> **Problem to solve**: Looking at the entries underneath, work out how many lines contain "Given". Write only that number.

> **Material to process**:

○ ○ ○ ○

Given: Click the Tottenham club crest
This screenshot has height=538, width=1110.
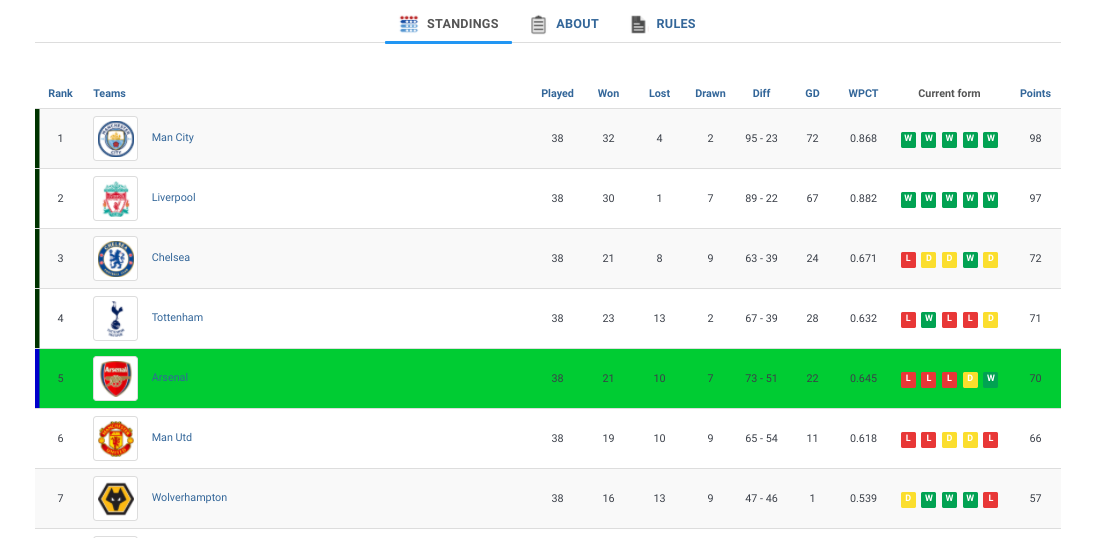Looking at the screenshot, I should 115,318.
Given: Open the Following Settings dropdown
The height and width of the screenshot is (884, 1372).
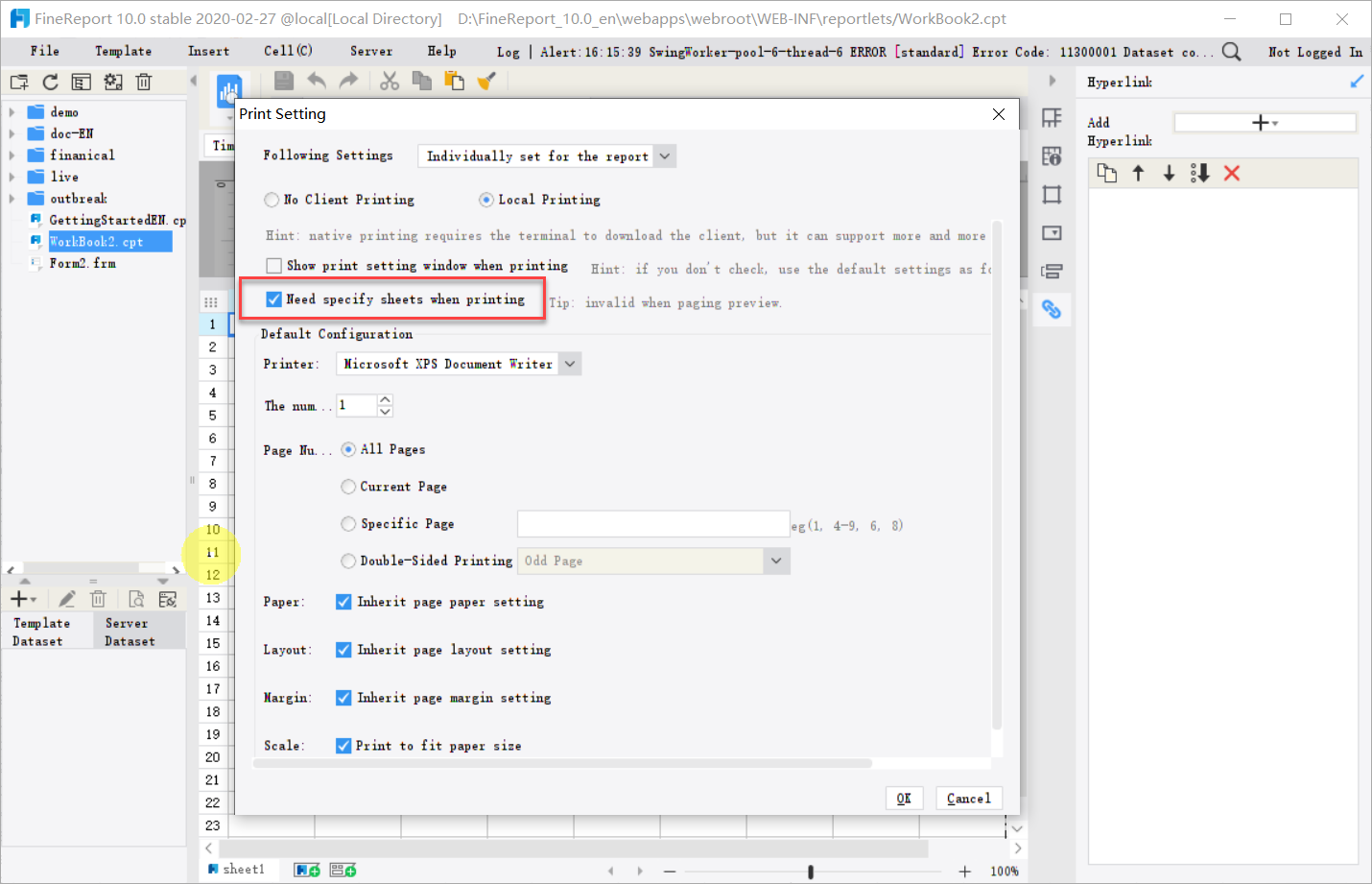Looking at the screenshot, I should [x=547, y=155].
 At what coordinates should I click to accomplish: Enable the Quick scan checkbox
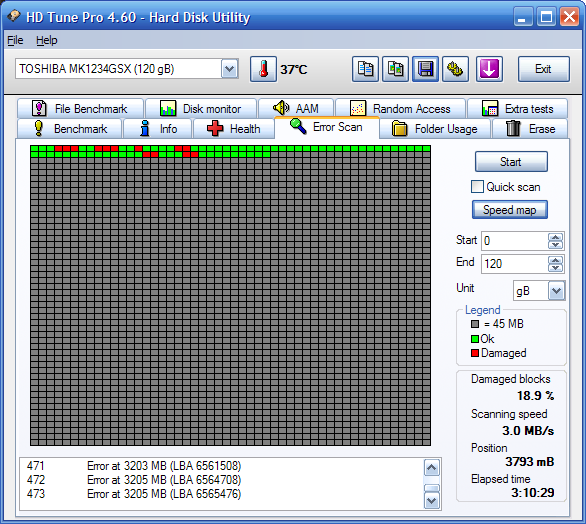(x=477, y=187)
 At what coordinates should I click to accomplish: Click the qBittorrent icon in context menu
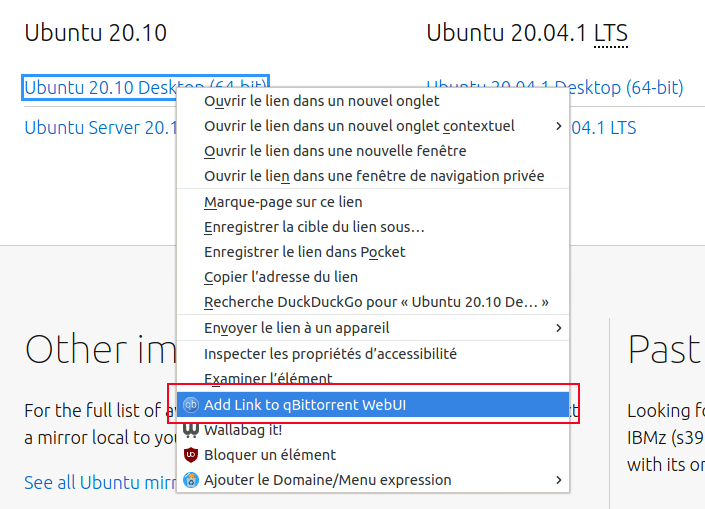[191, 405]
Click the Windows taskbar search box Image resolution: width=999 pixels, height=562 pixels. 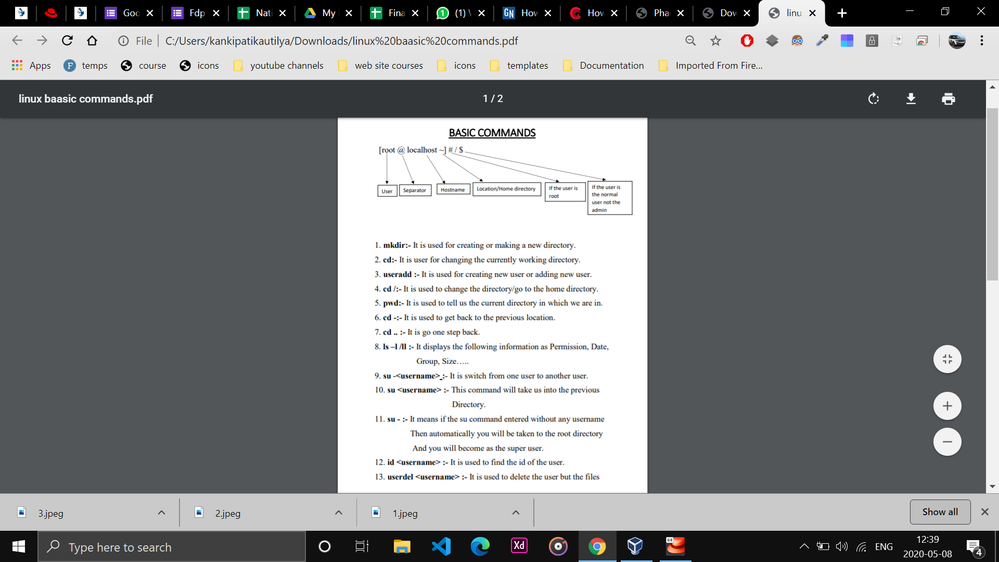(x=170, y=547)
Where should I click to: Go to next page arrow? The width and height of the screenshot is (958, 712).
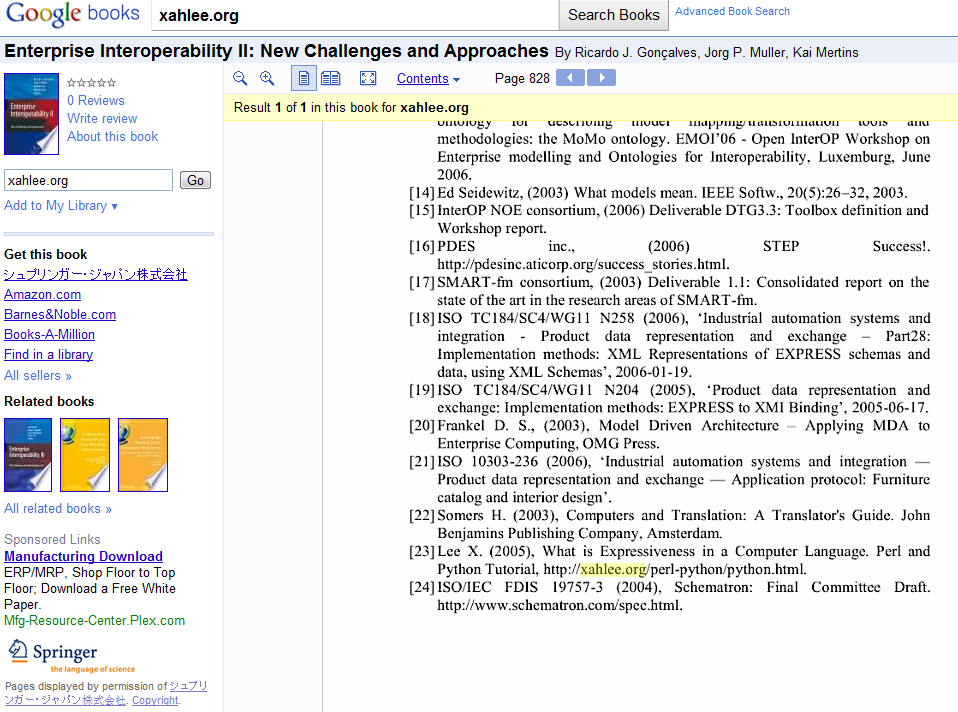pyautogui.click(x=601, y=78)
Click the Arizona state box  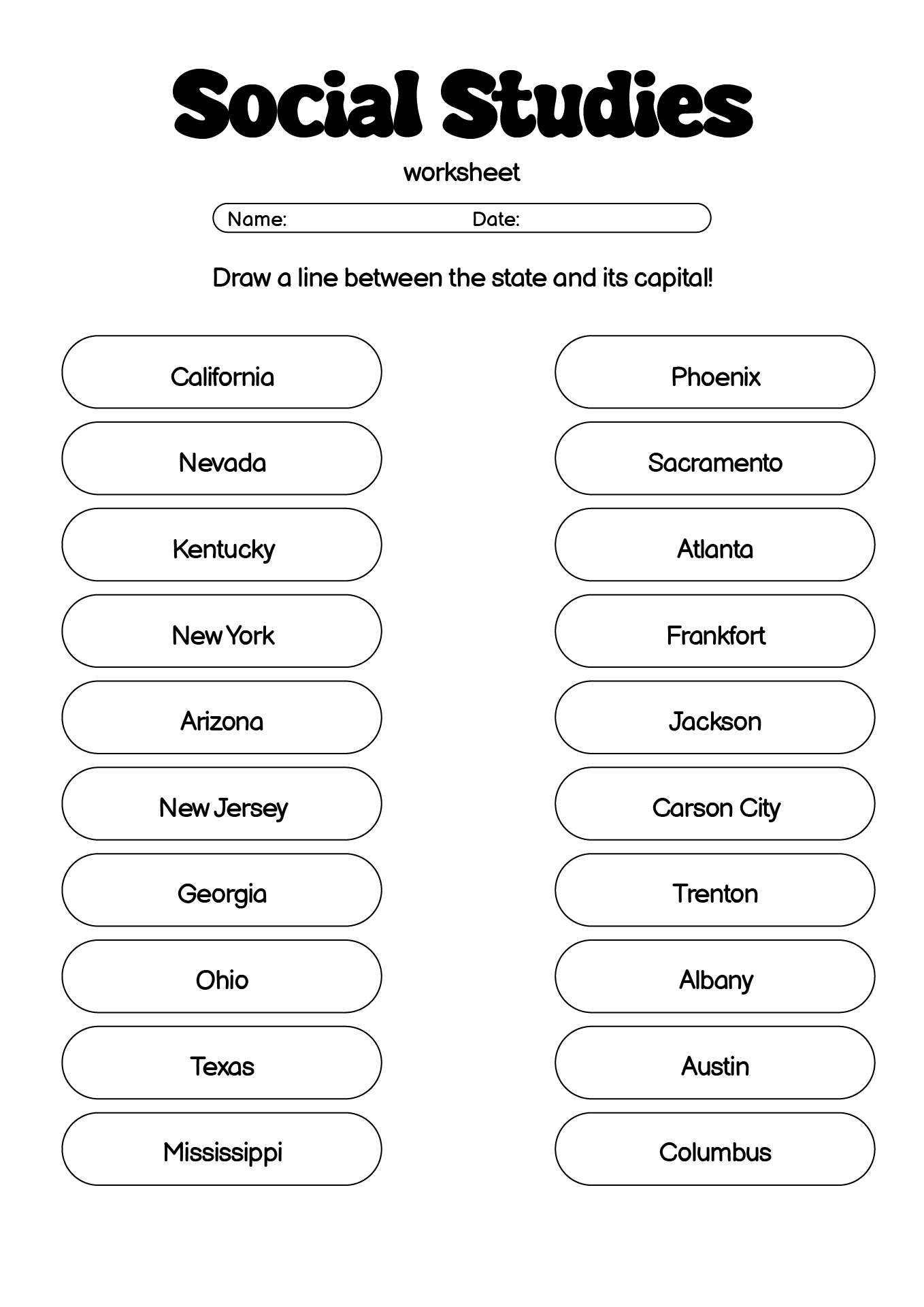[222, 717]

○ ○ ○ ○

> **Your response**: 2